= James Davidson Gordon =

British civil servant and administrator

Sir James Davidson Gordon (1835-1889) was a British civil servant and administrator who served as the Chief Commissioner to Mysore and Coorg from 1878 to 1881 and as the Chief Commissioner of Coorg up to 1883. He is credited with having introduced railways in the Kingdom of Mysore.

== Early life and career ==

Gordon was born in 1835 to Ewelyn Medows Gordon and educated at Haileybury. Gordon joined the Bengal Civil Service in 1854, where he was a magistrate and collector at Pabna District. served as Private Secretary to the Viceroy and Governor-General of India from 1866 to 1873. In 1873, he was appointed Judicial Commissioner of Mysore and Coorg and succeeded as Chief Commissioner in 1878.

== As Chief Commissioner ==

Gordon served as Chief Commissioner until 1883. Due to his previous experience as guardian to the Maharajah, Gordon was hopeful of restoring him to the throne.

Gordon introduced railways to the kingdom. The first railroad was constructed between Mysore and Bangalore in 1878.

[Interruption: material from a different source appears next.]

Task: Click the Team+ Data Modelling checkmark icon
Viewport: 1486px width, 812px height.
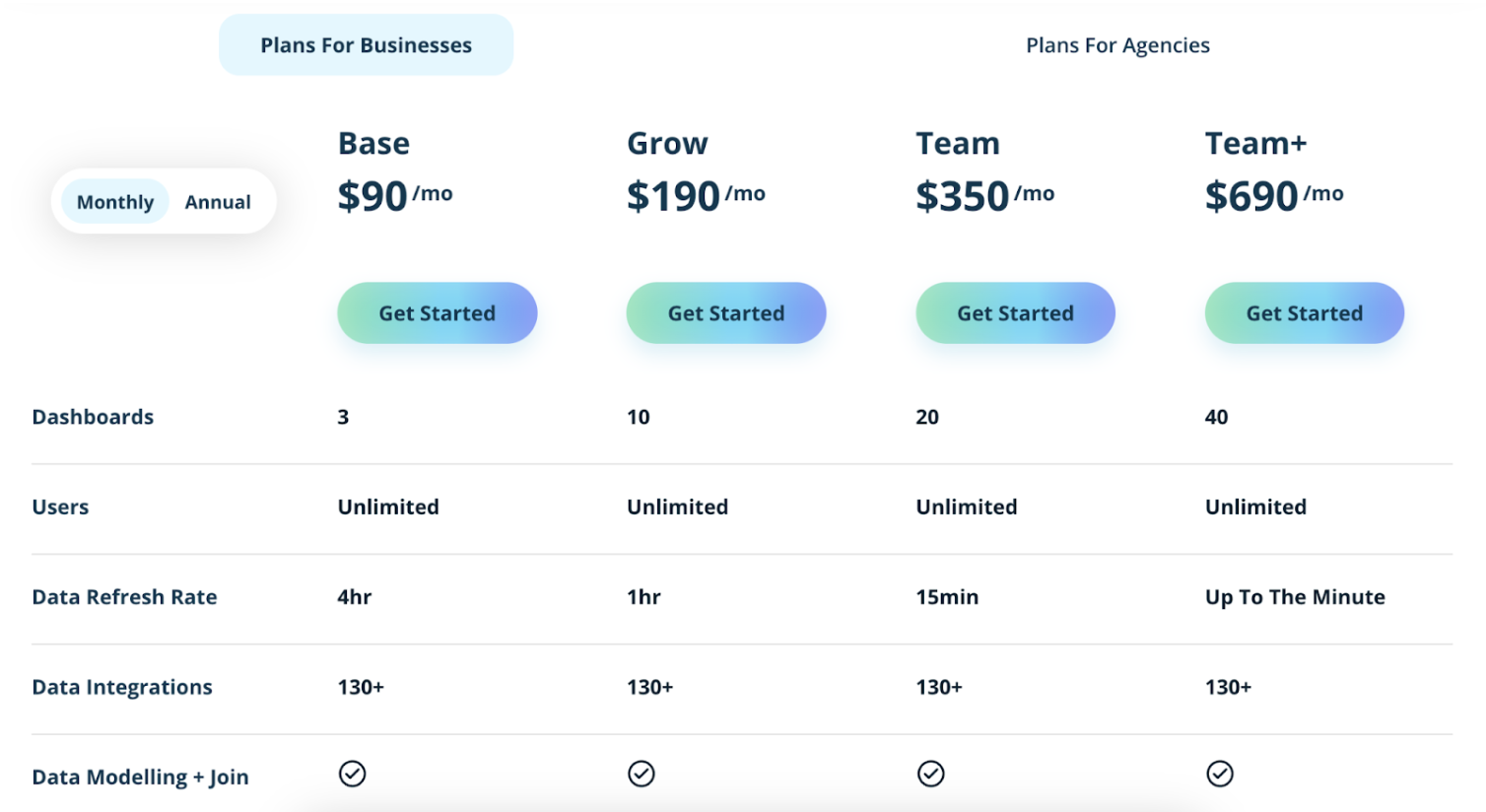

Gordon's tenure as Chief Commissioner of Mysore ended in 1881 when the Kingdom of Mysore was restored. Gordon's status was altered to that of Resident or the British representative in the princely state. Gordon, however, continued to remain Chief Commissioner of Coorg till his retirement from the civil service in 1883.

== Death ==

Gordon returned to the United Kingdom upon retirement and died on 27 June 1889. At the time of his death, he was a member of the Travellers Club, and he lived in London.

== Honours ==

Gordon was made a Companion of the Order of the Star of India in 1866 and promoted to a Knight Commander of the Order of the Star of India in 1881.